The primary indication for insufflation in the setting of bronchoscopy would be hypoxia, with insufflation an efficient bridging therapy. The availability of relatively instantaneous insufflation would, however, allow brief initiation of insufflation for other issues such as occlusion of the suction channel by a mucus or blood clot. Insufflation can at times also improve visualization. The primary contraindication to insufflation would be a closed system. Insufflation through a bronchoscope in an intubated patient with ETT balloon inflated would be one example.
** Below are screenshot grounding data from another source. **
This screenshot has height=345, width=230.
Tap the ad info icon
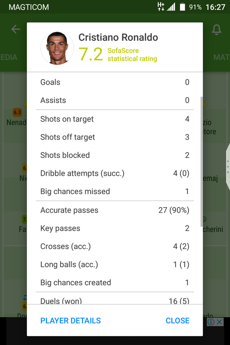pos(211,322)
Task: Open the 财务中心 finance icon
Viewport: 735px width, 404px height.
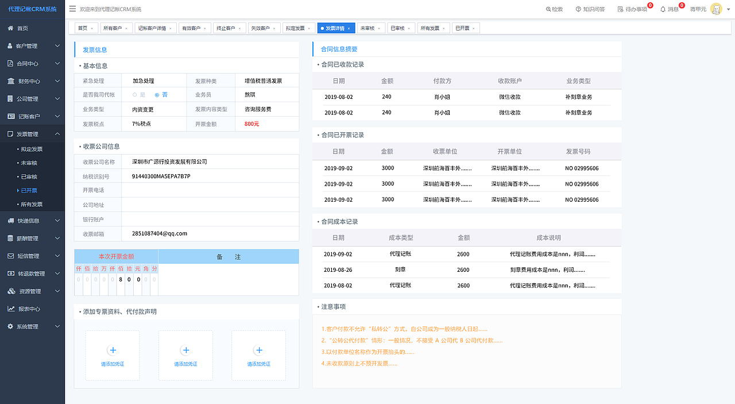Action: coord(11,80)
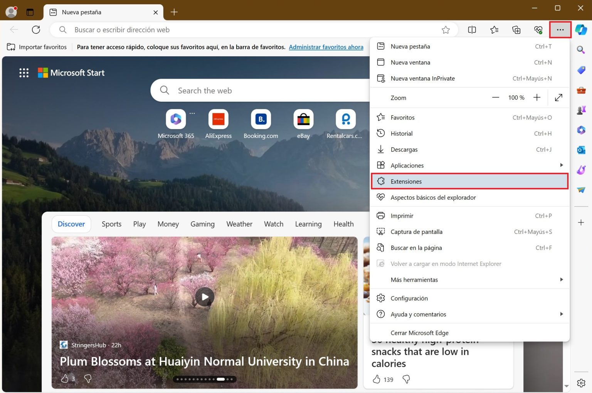Image resolution: width=592 pixels, height=393 pixels.
Task: Refresh the page with reload button
Action: tap(36, 30)
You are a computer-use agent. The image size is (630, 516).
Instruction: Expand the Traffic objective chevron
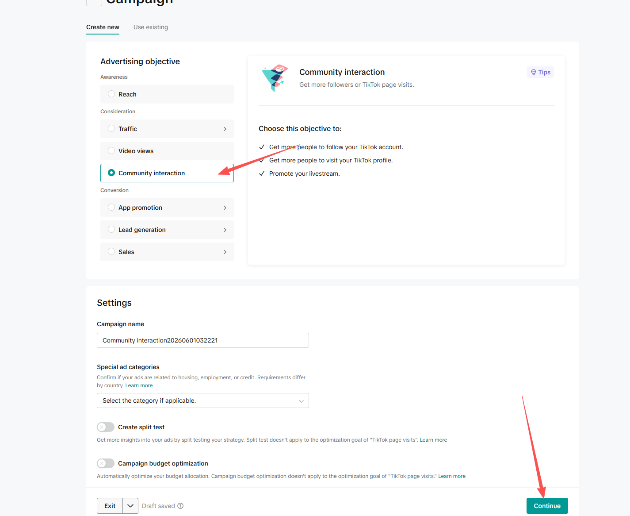click(225, 129)
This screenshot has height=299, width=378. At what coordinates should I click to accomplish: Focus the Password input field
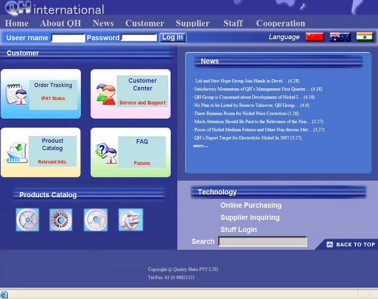(x=139, y=38)
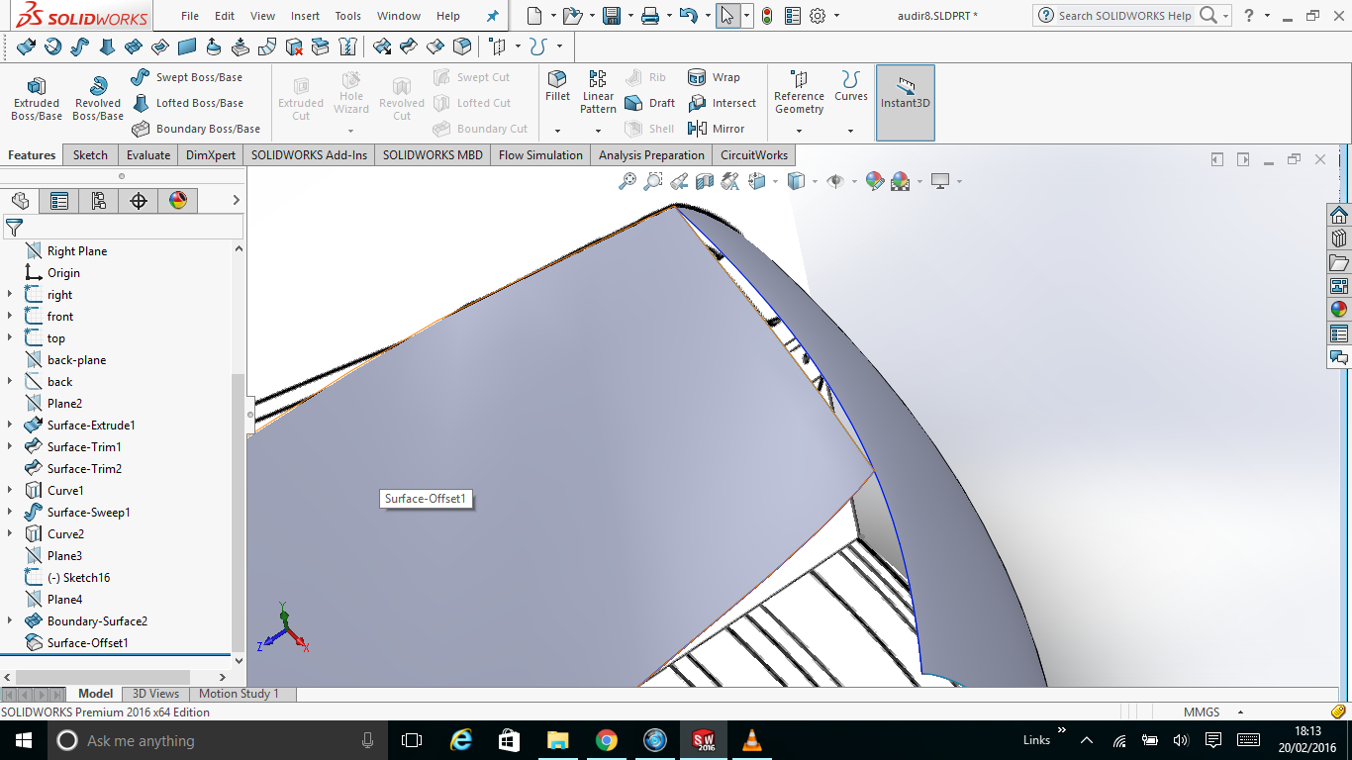Viewport: 1352px width, 760px height.
Task: Open the Hole Wizard
Action: coord(351,94)
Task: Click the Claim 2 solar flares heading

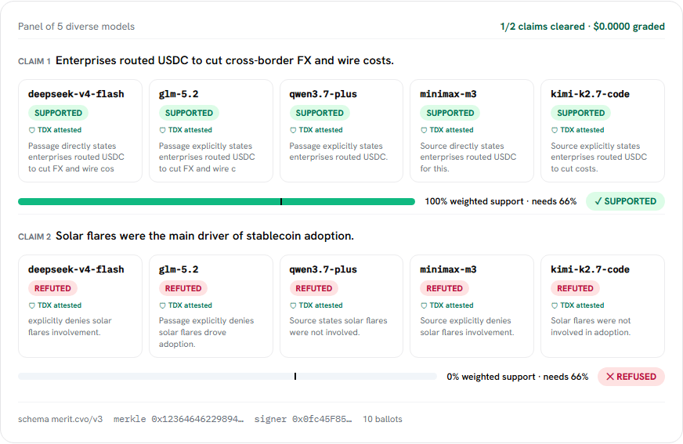Action: click(x=204, y=236)
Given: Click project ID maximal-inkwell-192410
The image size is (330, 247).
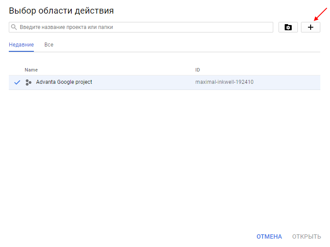Looking at the screenshot, I should point(224,82).
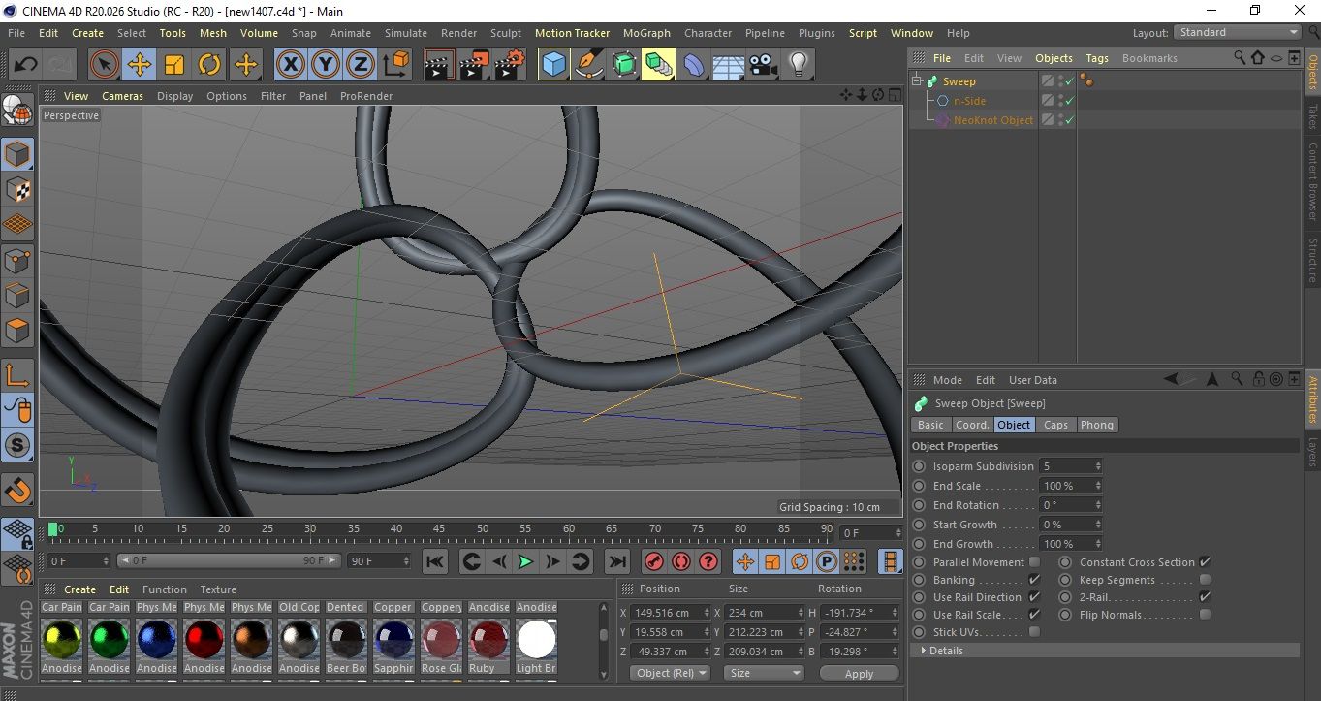Select the NeoKnot Object in hierarchy
1321x701 pixels.
992,120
Another would be insufflation with the bronchoscope wedged in an airway; although insufflation for atelectasis has been reported, 16 this, when performed, should be done with caution and awareness of the pressure risks.
Conclusion
Insufflation has been studied extensively, but there is surprisingly little mention in the literature of insufflation for hypoxemia incurred during bronchoscopy. This animal study demonstrates that insufflation can be a safe and rapidly effective intervention. There is one caveat; high flow rates such as 15 l/min should not be insufflated into a closed system. This study (and prior research)8,9 supports the concept that insufflation would be of value for the transient hypoxias encountered during bronchoscopy.